Tournament article
日本ゴルフツアー選手権イーヤマカップ 2002
「実は内心、すごく怖かった」
前日3日目。
17番で、佐藤が大シャンクさせたシーンを、テレビで見ていた井上透コーチは、慌てて電話を取り上げた。
かけた先は、井上さんが受け持っているジュニアレッスン教室。
翌日曜日がその日だったが、キャンセルしたい旨を、伝えるためだった。
「試合が終わったら、すぐに佐藤さんから電話がかかってくるだろう、と判断したんです。

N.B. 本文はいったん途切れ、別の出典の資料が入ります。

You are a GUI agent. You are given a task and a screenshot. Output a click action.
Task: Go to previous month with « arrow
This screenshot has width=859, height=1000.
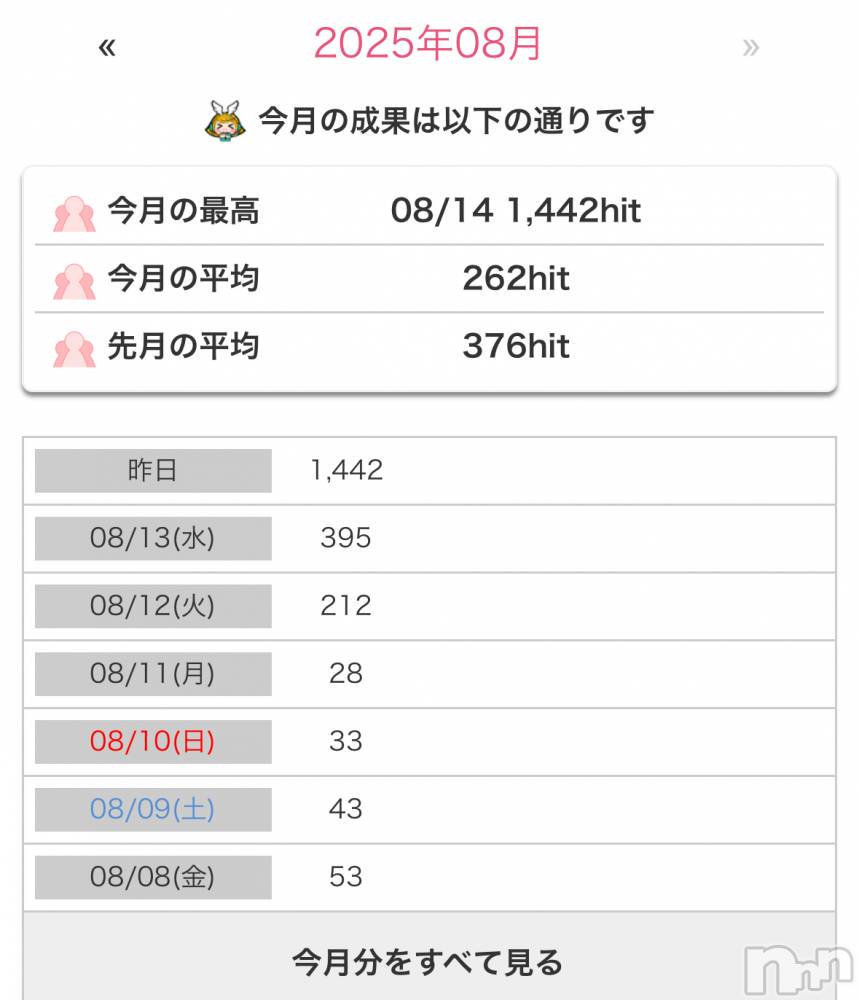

で、明日はきっと、会場に行かないといけなくなるだろう、と」
案の定、断りの電話中に佐藤からのキャッチフォン。
練習日に、インパクトのときにハンドファーストで振るイメージ、とのアドバイスを忠実に実行してきた佐藤だったが、17番のミスで、不安になっていた。
やはり実際に、スイングを見てみないとわからないと判断した井上コーチは、翌早朝にコースへ駆けつけたのだった。
練習場での、約1時間のスイングチェック(=写真上)で、井上さんは、佐藤に、プラスαのテーマを出した。
「アドレス時から、ハンドファーストのイメージでいきましょう」
インパクトのときだけでなく、スイング始動からその形を作っておけば、ギャップが少なく、より集中して振りやすくなる。
また、パッティングに関してもひとつ、提案をした。
もともと佐藤は、パットをアップライトに構えるタイプだが、そのためか、今週はやや、ボールがつかまりにくいという違和感を感じていた。
そこで井上さんは、「ちょっとハンドダウンにしてみたら」とどうでしょうか」と話した。
そうすれば、正しいライ角で構えられ、問題は解消するはず、と踏んだからだ。
結果的にそれが、絶好調のパットを生むことになるのだが、「内心は、すごく怖かったんですよ」とあとで井上さんは、打ち明けた。
何しろ相手は、優勝争いの真っ只中にいる選手なのだ。
余計な情報が、かえって混乱させる場合がある。
2つのアドバイスは、井上さんにとって、ちょっとした賭けだった。
ヒーローインタビューで佐藤は、真っ先に井上の名前をあげて、礼を述べた。
「今日勝てたのは、彼のおかげです」
優勝カップを掲げての記念撮影で、一緒に収まった井上さんもまた、今回のウィナーだった。